• **TASK OBJECTIVE**: In the records that follow, show each line where the word "Share" is present.

== Segment start ==

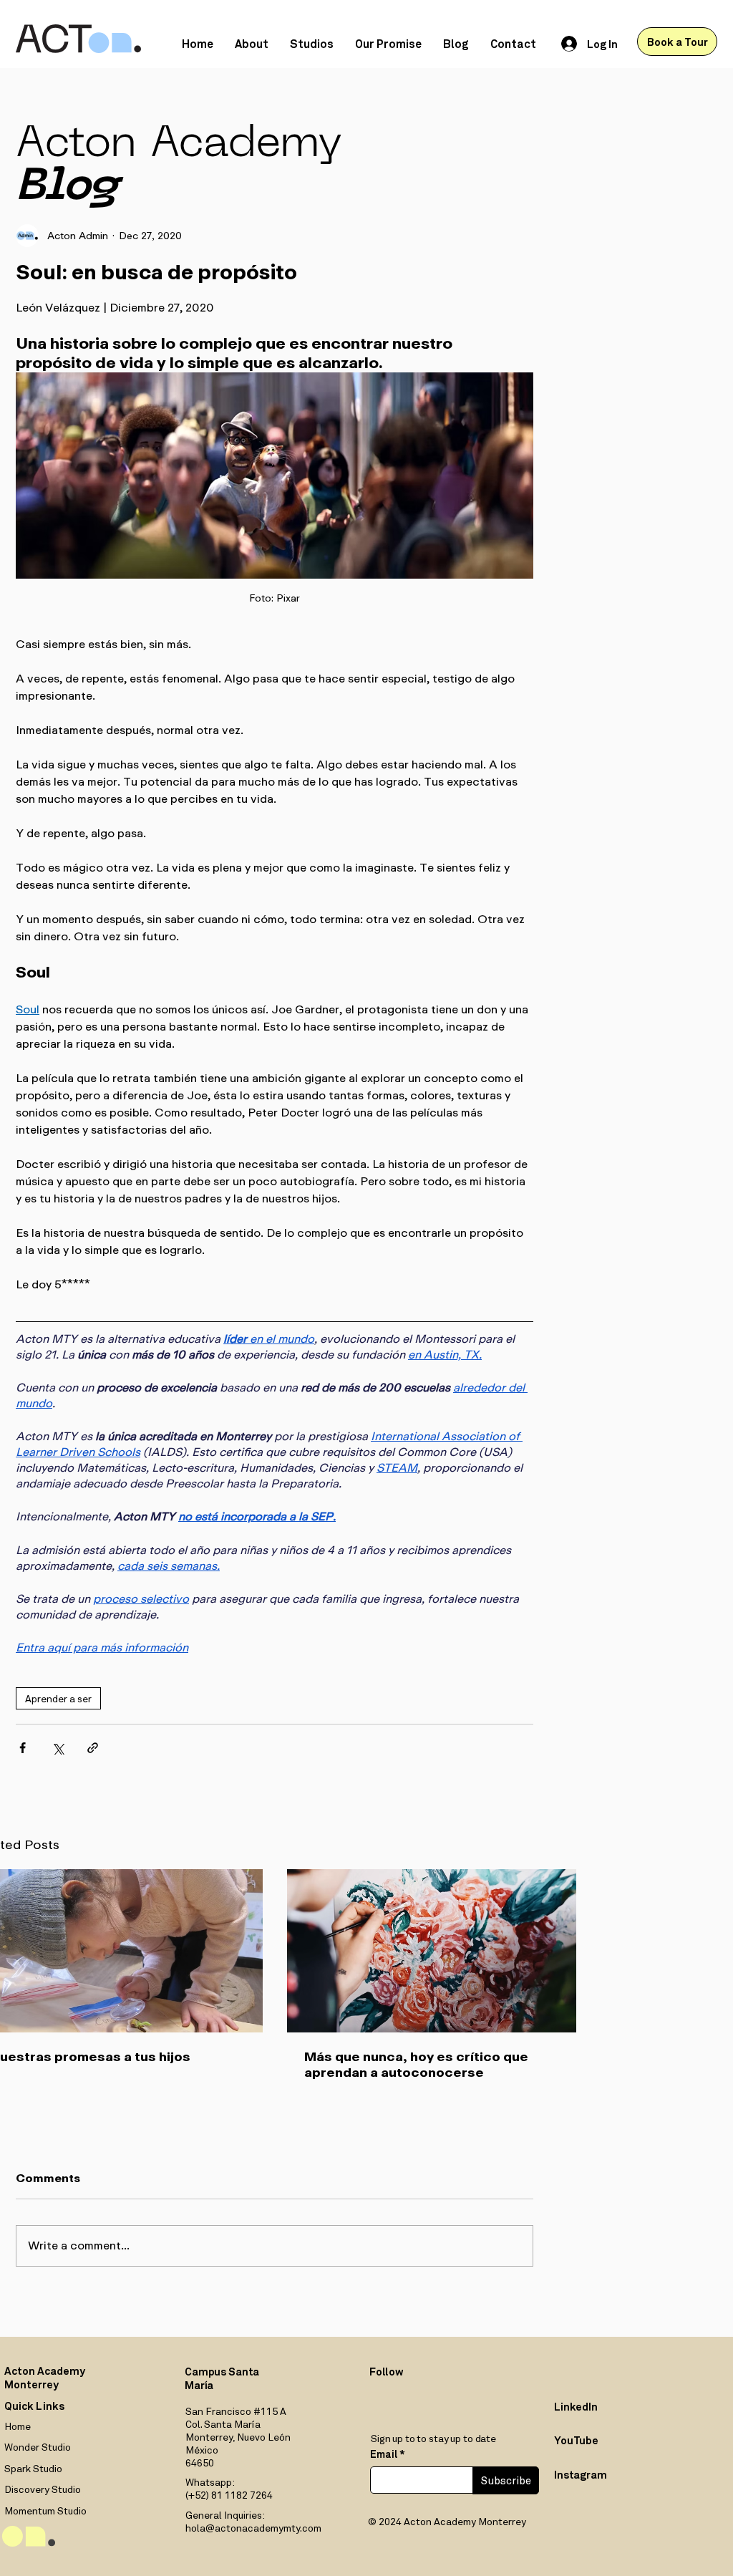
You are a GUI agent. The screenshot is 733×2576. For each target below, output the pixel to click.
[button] (311, 43)
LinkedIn (576, 2406)
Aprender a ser (58, 1698)
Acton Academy (44, 2370)
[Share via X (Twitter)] (57, 1748)
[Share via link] (92, 1748)
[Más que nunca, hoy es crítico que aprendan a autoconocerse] (432, 1950)
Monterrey (31, 2384)
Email (383, 2454)
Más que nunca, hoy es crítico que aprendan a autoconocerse (416, 2064)
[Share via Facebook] (22, 1748)
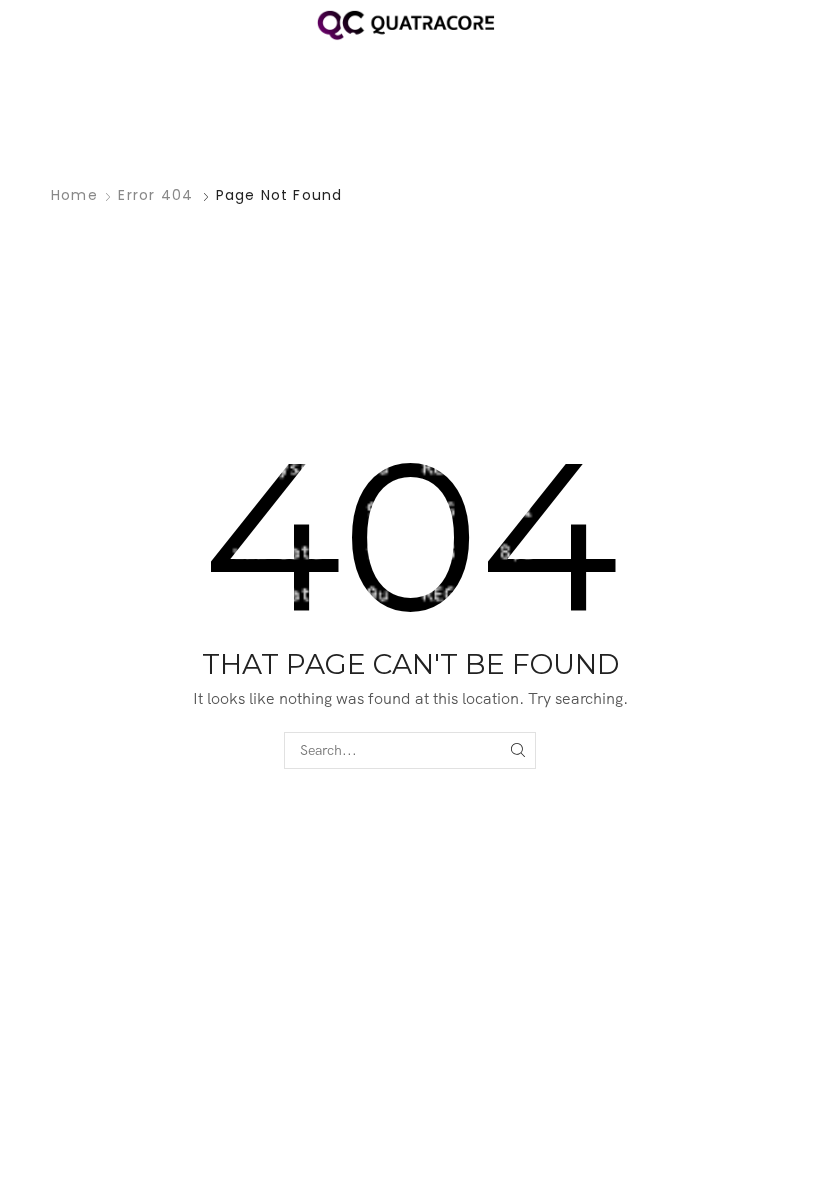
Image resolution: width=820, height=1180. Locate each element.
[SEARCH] (517, 750)
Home (74, 195)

== Segment end ==

• **ANSWER TO THIS PROBLEM**:
[Share via X (Twitter)] (57, 1748)
[Share via link] (92, 1748)
[Share via Facebook] (22, 1748)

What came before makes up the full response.